Bellona's grin widened. "Then Arthur of Aethelgard. Show them a battle worthy of my name."
She reached out and touched his chest.
Pain.
It wasn't like the gravity crush. It was like swallowing the sun. Fire raced through his veins, burning away the fear, the doubt, the grief. It replaced everything with power. Infinite, screaming power.
The void shattered.
Reality snapped back.
The dust motes moved. The screams returned.
But the boy lying on the floor didn't gasp in pain.

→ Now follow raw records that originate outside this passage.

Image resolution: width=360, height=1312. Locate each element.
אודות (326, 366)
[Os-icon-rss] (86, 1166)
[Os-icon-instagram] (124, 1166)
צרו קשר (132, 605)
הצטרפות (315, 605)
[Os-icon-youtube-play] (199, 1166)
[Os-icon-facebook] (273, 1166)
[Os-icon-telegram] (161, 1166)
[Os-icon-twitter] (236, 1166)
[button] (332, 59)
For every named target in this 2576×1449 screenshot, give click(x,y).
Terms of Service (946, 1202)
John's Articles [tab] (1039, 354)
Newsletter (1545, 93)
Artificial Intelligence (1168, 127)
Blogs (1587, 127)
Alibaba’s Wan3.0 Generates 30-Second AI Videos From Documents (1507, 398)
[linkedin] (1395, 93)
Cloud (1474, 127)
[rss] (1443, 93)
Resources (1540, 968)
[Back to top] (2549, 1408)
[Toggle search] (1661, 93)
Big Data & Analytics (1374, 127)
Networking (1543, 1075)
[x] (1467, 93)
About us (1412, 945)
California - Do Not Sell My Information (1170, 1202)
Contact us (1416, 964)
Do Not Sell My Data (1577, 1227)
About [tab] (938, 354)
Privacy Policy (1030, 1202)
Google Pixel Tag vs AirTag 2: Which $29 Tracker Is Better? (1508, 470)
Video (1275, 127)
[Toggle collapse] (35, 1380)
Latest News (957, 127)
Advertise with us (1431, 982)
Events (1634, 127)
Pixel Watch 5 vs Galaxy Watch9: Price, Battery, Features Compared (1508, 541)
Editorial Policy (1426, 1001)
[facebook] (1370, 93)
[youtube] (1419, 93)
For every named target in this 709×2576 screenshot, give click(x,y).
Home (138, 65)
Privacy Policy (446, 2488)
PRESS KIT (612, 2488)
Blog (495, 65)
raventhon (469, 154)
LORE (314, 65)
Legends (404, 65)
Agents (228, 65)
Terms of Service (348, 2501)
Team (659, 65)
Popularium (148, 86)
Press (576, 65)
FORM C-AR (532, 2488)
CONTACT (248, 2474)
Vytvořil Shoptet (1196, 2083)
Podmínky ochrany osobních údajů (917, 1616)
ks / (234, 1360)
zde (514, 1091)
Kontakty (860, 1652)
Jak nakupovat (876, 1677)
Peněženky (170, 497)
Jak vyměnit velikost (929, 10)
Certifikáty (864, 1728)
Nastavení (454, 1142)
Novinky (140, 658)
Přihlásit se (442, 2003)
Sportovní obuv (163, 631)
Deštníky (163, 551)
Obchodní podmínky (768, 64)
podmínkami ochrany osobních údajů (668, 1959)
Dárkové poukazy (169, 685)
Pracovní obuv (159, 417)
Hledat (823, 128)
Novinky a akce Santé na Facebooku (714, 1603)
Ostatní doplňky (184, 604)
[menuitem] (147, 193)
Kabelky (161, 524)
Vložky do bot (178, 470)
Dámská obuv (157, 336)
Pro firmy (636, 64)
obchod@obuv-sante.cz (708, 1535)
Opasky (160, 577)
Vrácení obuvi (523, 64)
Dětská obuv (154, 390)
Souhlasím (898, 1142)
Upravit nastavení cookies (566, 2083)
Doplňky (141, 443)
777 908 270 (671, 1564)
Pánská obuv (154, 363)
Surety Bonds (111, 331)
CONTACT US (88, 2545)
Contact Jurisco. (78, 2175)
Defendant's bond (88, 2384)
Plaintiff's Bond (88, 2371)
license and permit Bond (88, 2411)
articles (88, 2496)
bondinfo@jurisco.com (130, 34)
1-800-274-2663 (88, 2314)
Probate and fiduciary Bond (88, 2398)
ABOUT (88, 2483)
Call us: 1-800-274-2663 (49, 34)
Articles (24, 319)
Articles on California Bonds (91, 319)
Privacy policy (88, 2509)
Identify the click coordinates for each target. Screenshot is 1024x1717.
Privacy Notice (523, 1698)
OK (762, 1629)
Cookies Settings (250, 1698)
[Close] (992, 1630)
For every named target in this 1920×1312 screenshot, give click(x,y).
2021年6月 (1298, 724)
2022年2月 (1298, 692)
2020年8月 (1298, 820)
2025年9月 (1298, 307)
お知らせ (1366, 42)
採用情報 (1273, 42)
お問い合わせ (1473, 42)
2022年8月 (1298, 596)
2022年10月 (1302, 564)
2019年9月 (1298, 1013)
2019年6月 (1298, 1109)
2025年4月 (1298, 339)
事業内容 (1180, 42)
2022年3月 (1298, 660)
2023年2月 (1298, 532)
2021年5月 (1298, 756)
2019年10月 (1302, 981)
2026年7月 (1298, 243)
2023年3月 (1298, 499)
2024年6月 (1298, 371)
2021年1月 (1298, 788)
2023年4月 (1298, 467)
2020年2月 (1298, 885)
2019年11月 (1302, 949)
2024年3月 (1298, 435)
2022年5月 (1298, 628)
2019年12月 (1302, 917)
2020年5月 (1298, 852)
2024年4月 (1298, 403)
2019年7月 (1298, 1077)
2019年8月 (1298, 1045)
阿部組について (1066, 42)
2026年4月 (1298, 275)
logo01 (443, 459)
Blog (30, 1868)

Arthur's hand closed around the hilt of the Sword of Bellona.
Thump.
A pulse of black energy exploded from his body, blowing the debris away. Leo and Maya shielded their eyes.
Arthur stood up.
His injuries were gone. His stance was perfect. But it was his eyes that made Leo scream.
Arthur's eyes were no longer blue. They were voids of pitch black, leaking tendrils of shadow.
He lifted the massive black sword as if it weighed less than a feather.
Fifteen, a voice whispered in his head.
Arthur vanished.
He didn't run. He launched himself. The stone floor beneath his feet didn't just crack; it pulverized into dust as he exploded upward, a streak of black lightning tearing through the smoke, heading straight for the sky.